Note that the OTLP gRPC and HTTP exporters connects to the Collector at localhost:4317 and localhost:4318/v1/traces respectively. This can be changed with first argument from command-line, for example: ./example_otlp_grpc gateway.docker.internal:4317 and ./example_otlp_http gateway.docker.internal:4318/v1/traces.

Once you have the Collector running, see CONTRIBUTING.md for instructions on building and running the example.

Additional notes regarding Abseil library

gRPC internally uses a different version of Abseil than OpenTelemetry C++ SDK.

One option to optimize your code is to build the SDK with system-provided Abseil library. If you are using CMake, then -DWITH_ABSEIL=ON may be passed during the build of SDK to reuse the same Abseil library as gRPC. If you are using Bazel, then --@io_opentelemetry_cpp/api:with_abseil=true may be passed to reuse your Abseil library in your project.

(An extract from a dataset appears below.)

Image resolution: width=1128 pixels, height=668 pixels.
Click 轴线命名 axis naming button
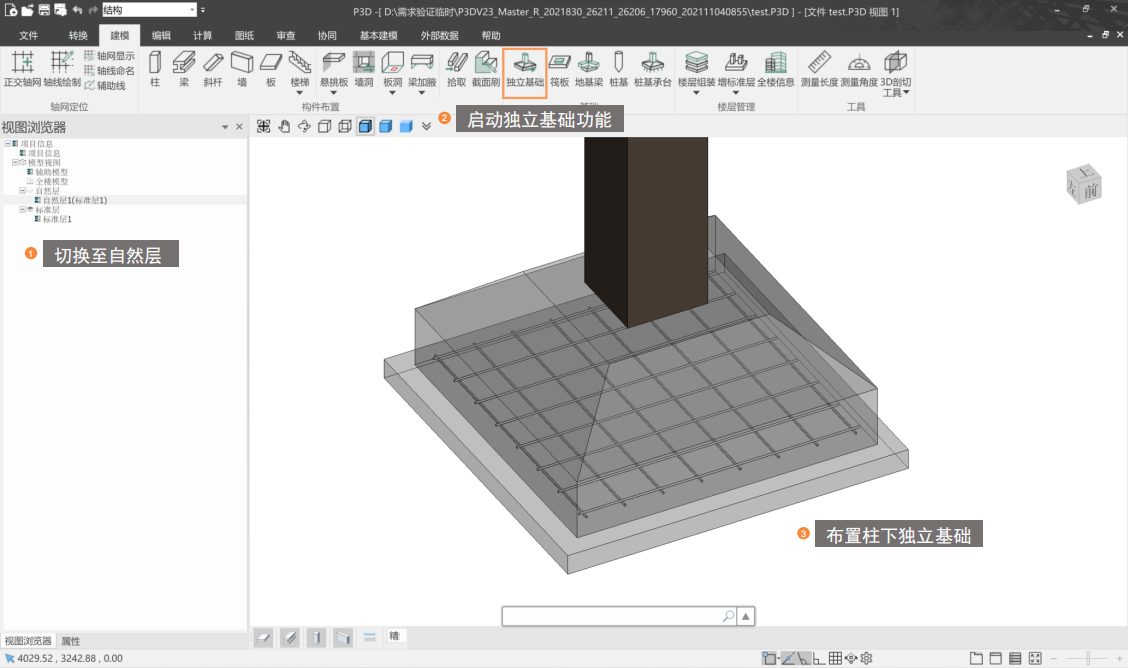pos(110,71)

If you do not want to pursue the above option, and in case if you run into conflict between Abseil library and OpenTelemetry C++ absl::variant implementation, please include either grpcpp/grpcpp.h or opentelemetry/exporters/otlp/otlp_grpc_exporter.h BEFORE any other API headers. This approach efficiently avoids the conflict between the two different versions of Abseil.